In Letter To Delhi Cops, Islamic Sect Chief Says "Willing To Cooperate"

On Thursday, the Delhi Police had brought charges of culpable homicide not amounting to murder against the Muslim Seminary chief Maulana Saad Kandhalvi for holding the gathering last month at its "Markaz" or headquarters in Nizamuddin,

In Letter To Delhi Cops, Islamic Sect Chief Says 'Willing To Cooperate'

Tablighi Jamaat chief Maulana Saad Kandhalvi was under self-quarantine till April 8.

New Delhi:

Maulana Saad Kandhalvi, the chief of the Islamic group Tablighi Jamaat that organised a religious congregation in Delhi last month setting off India's largest cluster of coronavirus cases, has said in a letter to the city police that he has already joined the investigation against him, adding that he is "willing to cooperate".

"I have already joined the investigation by replying two notices U/s 91 Cr.Pc dated 01.04.2020 & 02.04 both issued by your good office," 56-year-old Tablighi Jamaat head wrote to the Crime Branch. "It is reiterated that I am always ready & willing to cooperate with the investigation being conducted by you," the letter dated April 16 (Thursday) reads.

On Thursday, the Delhi Police had brought charges of culpable homicide not amounting to murder against the chief of the Islamic Missionary for holding the gathering last month at its "Markaz" or headquarters in Nizamuddin, the 100-year-old building in the crowded south Delhi locality where the Tablighi Jamaat is based. 

"Delhi police had filed a first information report earlier against the Tablighi chief, now section 304 has been added," an officer said, referring to culpable homicide in the penal code, which carries a maximum punishment of a 10-year prison term. 

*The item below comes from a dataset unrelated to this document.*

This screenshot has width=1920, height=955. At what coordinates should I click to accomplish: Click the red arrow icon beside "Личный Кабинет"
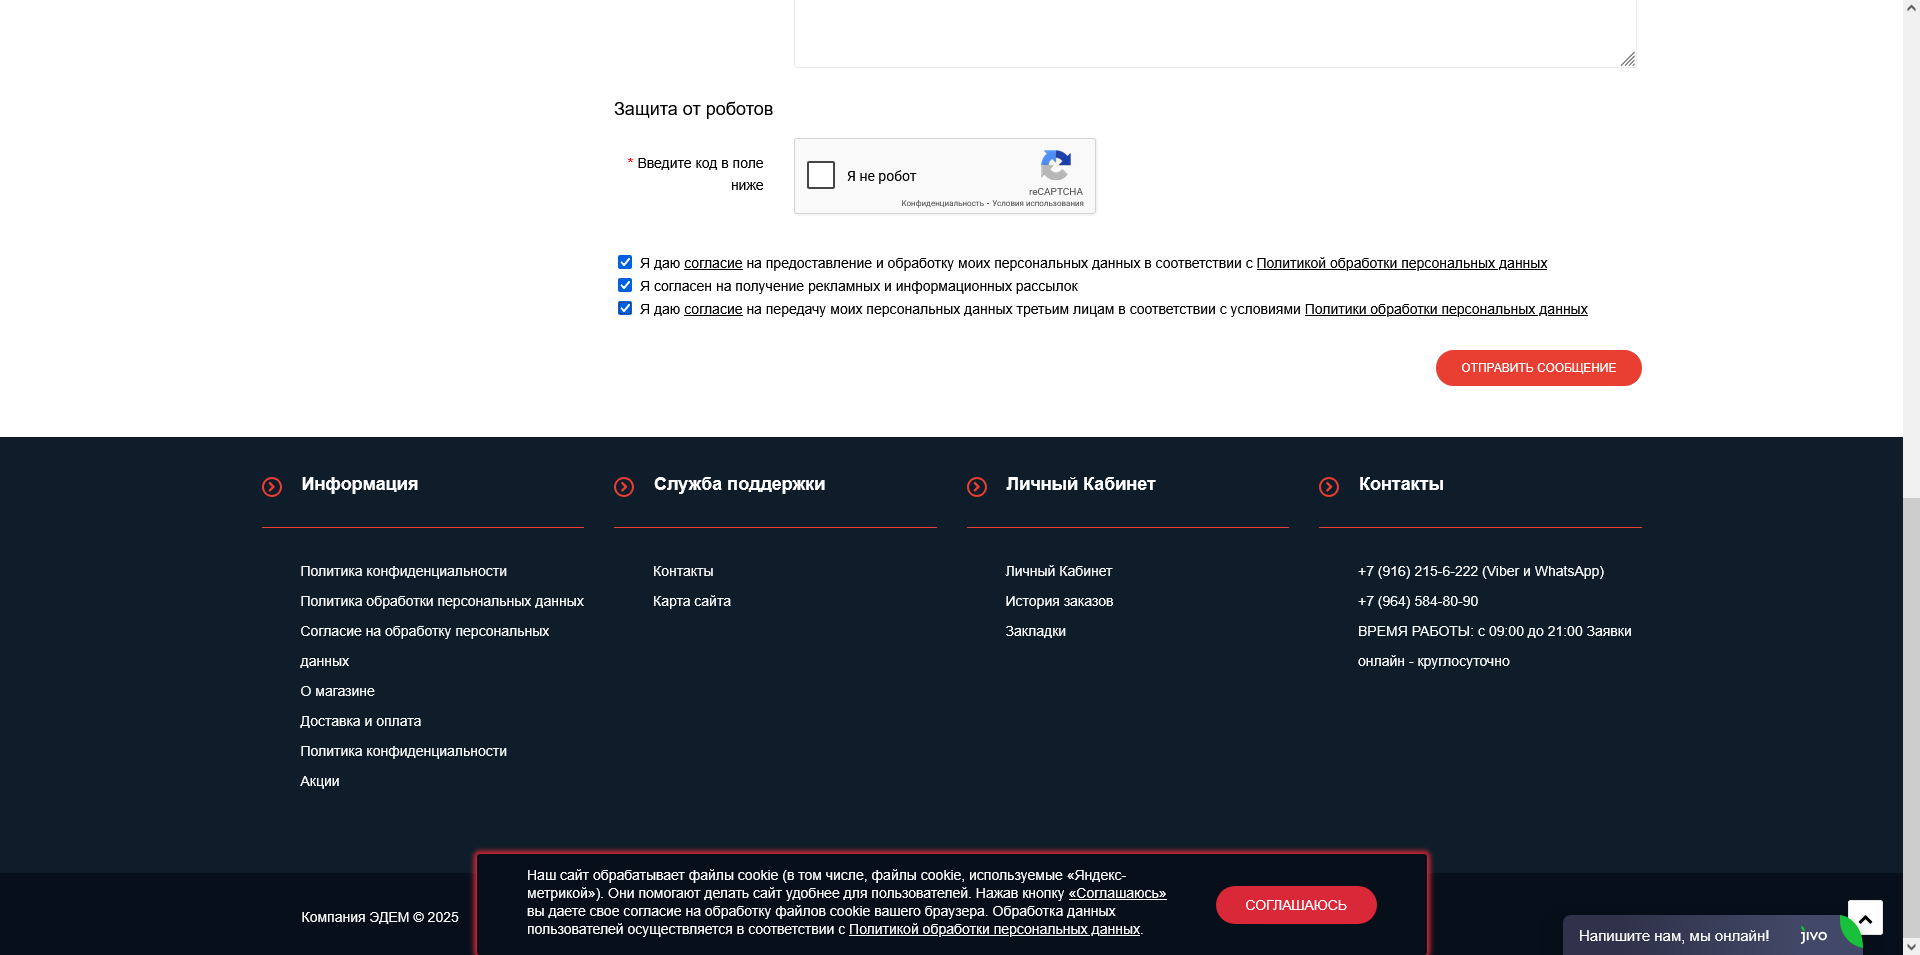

Maulana Saad, who was under self-quarantine till April 8, is accused of encouraging people to congregate and stay at the "Markaz", trashing all coronavirus-related warnings of social distancing and defying a ban on large gatherings.

His lawyer had said that he would join the probe after the isolation period ends.

The Tablighi is one of the world's biggest Sunni Muslim organisations with followers in more than 80 countries. At least 9,000 people participated in the Nizamuddin event. Later, many of the attendees travelled to various parts of the country.

More than 1,000 coronavirus cases reported across the country are estimated to be linked to the gathering, the government had said earlier this month. Over 25,500 Tablighi members and their contacts have been quarantined in the country after the centre and the state governments conducted a massive operation to trace them.

Jamiat Ulema-e-Hind, a Muslim organisation, had approached the Supreme Court seeking to stop sections of the media from allegedly giving a communal colour to reportage on COVID-19 cases linked to the event held by Tablighi Jamaat. The court, however, said on Monday that it will not pass any order that would lead to a "gag" on the media.

"If it's a question of killing or dying, your remedy is somewhere else. But if it's a question of larger reporting then the Press Council of India has to be made a party... I think you add the Press Council as a party to your case," Chief Justice of India SA Bobde told the petitioner. "We will not gag the press," said the Supreme Court bench, also comprising Justices L Nageswara Rao and MM Shantanagoudar.